State Sen. Diana Bajoie, one of the legislators who in 2000 was vocal about
keeping NOAH intact, says that those grounds have been coveted for many other
purposes. "I've heard proposals about building condominiums there," she says. She believes it's perfect for fragile kids. "The
serenity of it, it's a wonderful place for children with mental illness. And
it's close to home."
Because Neal was close by, say his aunts, they were able to visit him and attend meetings about his care. Both aunts work with young kids and speak in the calm, precise way that is common among teachers. They explain that Neal's mother -- their sister -- had her first breakdown when she was 16 years old and spent quite a bit of time afterward in mental hospitals. She died when Neal was two.
Because of this, Neal's father would often refer to Neal as a sick child,
says the aunt. "You can plant an idea in a child's head: 'If mama was sick,
then you must be sick, too.'"
But Neal's illness is much less severe than his mother's. He's also helped
by pharmaceutical drugs that hadn't yet been developed when his mother was
alive. "Lately, for a couple of months now, it's been pretty good," says his
aunt. He's been especially helped, she says, by the antidepressant Wellbutrin,
which he started taking two stays ago at NOAH.
Neal's last visit to the hospital was only one day long. He was feeling depressed
and hearing voices, and so NOAH placed him in the newly developed "crisis respite cottage." It's
a quiet apartment with round-the-clock, one-on-one watch on the hospital grounds.

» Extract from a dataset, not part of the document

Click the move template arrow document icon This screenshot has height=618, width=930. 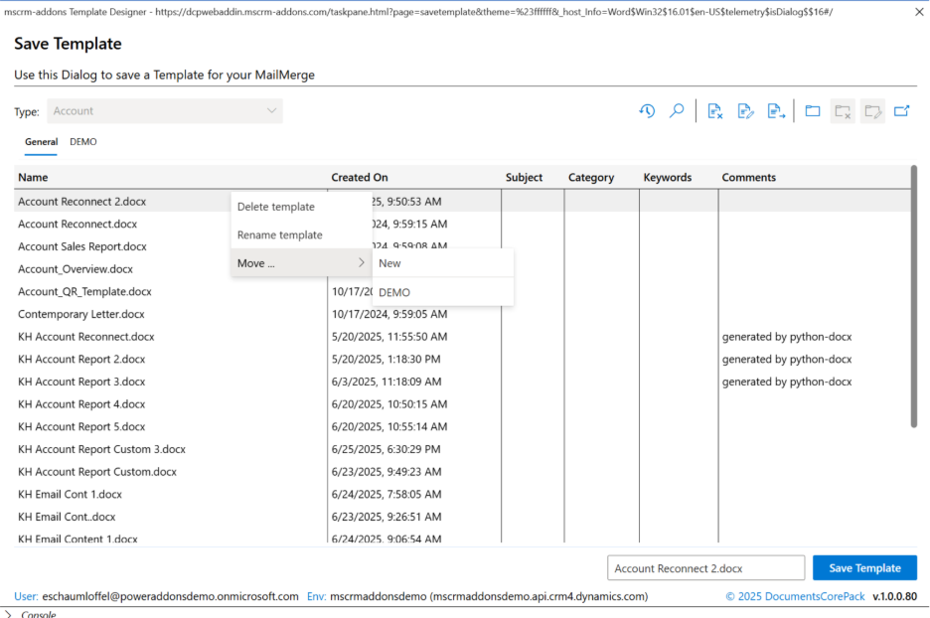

Here, kids like Neal can have access to hospital doctors and social workers
and some quiet time to themselves without having to be admitted to the hospital
itself.
Since that stay, people from NOAH's new seven-person Assertive Community
Treatment (ACT) team check up on him. They take Neal to all his appointments
and they stop in during the day at his school. Says Neal: "They ask if I'm
taking my medication like I'm supposed to; they ask me if I do my chores; they
ask me how I'm doing in school."
With the help of the ACT team, his aunts believe that they can keep Neal
at home with them. "I tell him," says one of his aunts, "'I am going to try
my ever-loving best to keep you out of the hospital."

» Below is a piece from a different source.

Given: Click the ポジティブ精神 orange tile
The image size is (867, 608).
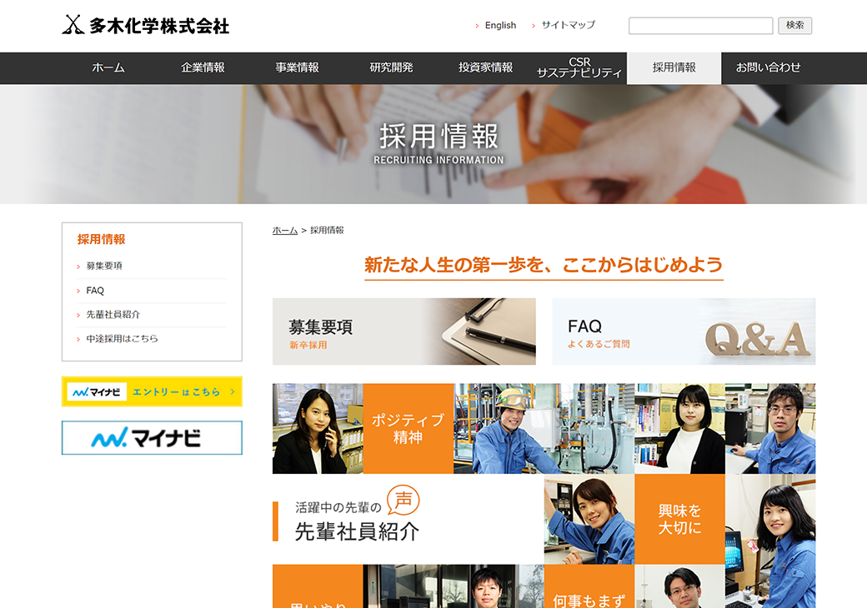Looking at the screenshot, I should [409, 429].
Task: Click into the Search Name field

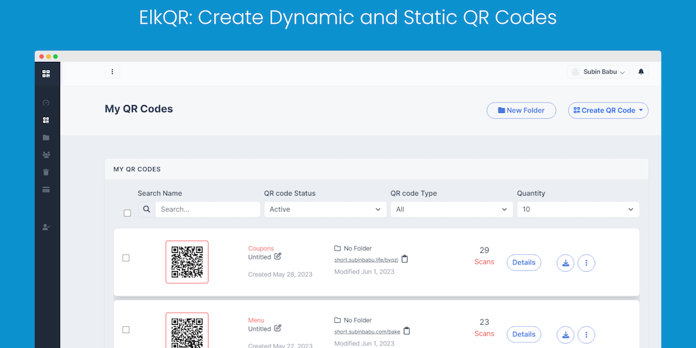Action: (x=207, y=209)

That's exactly what Drell likes to hear. "We're a hospital doing things to keep people out of the hospital," he
says.
The idea of community-based systems of care for children
first took hold 30 years ago, after the American public got a few wake-up calls. In 1978, the President's Commission on Mental Health found that few communities could meet children's mental health needs. Four years later, in her book Unclaimed Children: The Failure of Public Responsibility to Children and Adolescents in Need of Mental Health Services,
Jane Knitzer concluded that two-thirds of kids with severe emotional disturbances
didn't receive necessary services. Instead of serving children, she alleged,
public agencies were leaving them "unclaimed."

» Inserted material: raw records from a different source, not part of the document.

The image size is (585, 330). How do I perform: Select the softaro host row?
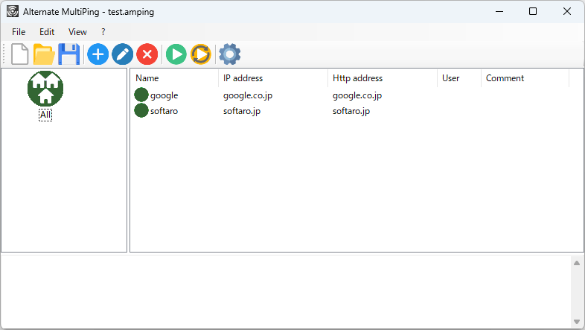tap(164, 111)
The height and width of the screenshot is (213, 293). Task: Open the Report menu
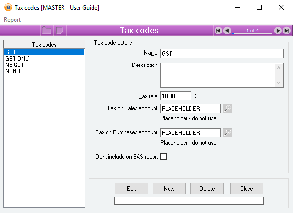coord(12,20)
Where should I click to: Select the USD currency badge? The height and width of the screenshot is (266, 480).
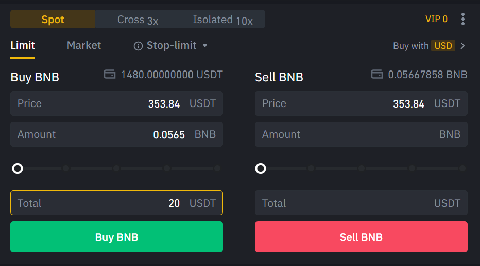pyautogui.click(x=443, y=46)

People called it an outrage. In response, the U. S. Congress in 1984 appropriated
funds for the creation of "systems of care" that could help kids in their own
homes and neighborhoods.
During the midst of this, in December 1981, the Louisiana Legislature created NOAH, in the former U.S. Public Health Hospital, a fenced-in group of buildings on 17 acres of lush land off State and Tchoupitoulas streets, on the down-river side of Audubon Park.
Today, in addition to NOAH, New Orleans has a network of community mental
health clinics. Still, very few children get help. Part of that has to do with
limited funding, says Drell. For instance, the hospital's ACT program can now
handle 20 patients at one time. Obviously, "there are more than 20 kids," he
says.
Nationwide, the widely accepted statistic is that one in five people -- children
and adults -- suffer from a diagnosable mental disorder. For children, about
half of those -- or a total of one in 10 children -- experience serious emotional
disturbances. In Louisiana, the state Office of Mental Health (OMH) calculated
in 2002 that 110,000 children in this state were "severely and seriously ill." Only
7 percent, according to OMH estimates, receive help.
Because most recent efforts have focused
on community-based care, there's a perception that mental hospitals are a
thing
of the past. That may make them an easier target in state budgets. "Many states have already closed their adolescent hospitals," says Mary Crosby, director of government affairs for the D.C.-based American Academy of Child & Adolescent Psychiatry. But, she adds, hospital beds are still necessary. "Kids don't need hospitalization very often," she says, "but
when they do, it's because there's a serious illness."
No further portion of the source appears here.